Artistically, Moscow was just the place for an artist intent on breaking with the old order, as wealthy collectors such as Sergei Shchukin had opened their great collections of French modern art to the public. In the show’s early rooms we see Malevich channelling Monet, Gauguin (in a vividly coloured self-portrait), Cézanne and Matisse. Always, though, his art remained Russian in spirit — several 1912 works resemble the metallic humanoids of Fernand Léger, but Malevich wasn’t interested in man as machine like the Frenchman. In a modern take on a long Russian tradition, he took for his subjects rural workers, such as those in The Scyther and The Woodcutter.
Striking: Supremus No 50 (Picture: Stedelijk Museum, Amsterdam)He became increasingly original: his “alogical” paintings such as An Englishman in Moscow (1914) were an anti-rational forerunner of surrealism, colliding cubist fragments with apparently random objects like a fish, a sword and a candle.

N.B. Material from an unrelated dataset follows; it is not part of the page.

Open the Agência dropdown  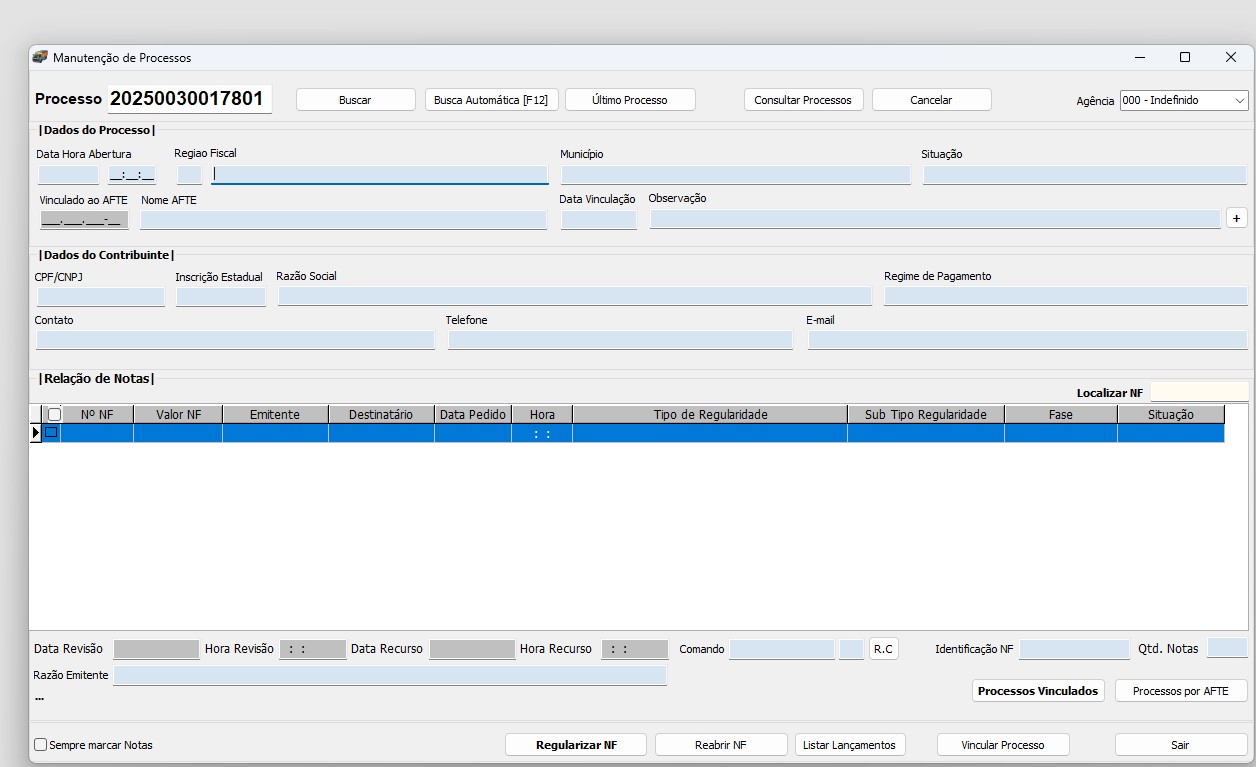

Cow and Violin (1913) is startling and hilarious: as if Magritte had painted a lifelike heifer over a Picasso still-life.
Suprematism initially put an end to any depictions of figures but in the late 1920s, after several years dedicated to teaching, Malevich revised his thoughts and used suprematism to try to reinvent figurative painting. This was a very different Soviet Union to that of the revolution: Stalin’s regime despised avant-garde art and promoted realism in its stead.
Many feel Malevich was chastened by the new state doctrine and conformed but his 1920s and 1930s work is far from the kitsch of socialist realism — in paintings such as Female Torso (1928-29) and Woman with Rake (1930-32) the graphic figures are essentially formed from suprematist shapes. A sign of how non-conformist he was is that Malevich was arrested in 1930, accused of espionage and held for two months.
His final works before his death from cancer in 1935 are deeply strange: there are abstract passages in the tunic and hat of Nikolai Punin (1933) and the dress of Girl with the Red Pole (1932-33), but he had turned to Renaissance portraiture, so the face and hands are more faithful to reality.
A telling detail can be found in these works — a tiny image of Black Square either alongside or instead of a signature. Malevich clearly felt that it was his greatest achievement, and it later adorned the hearse at his funeral and his gravestone. It’s a shame that in this otherwise exemplary show the Tate subdues its power with cacophony.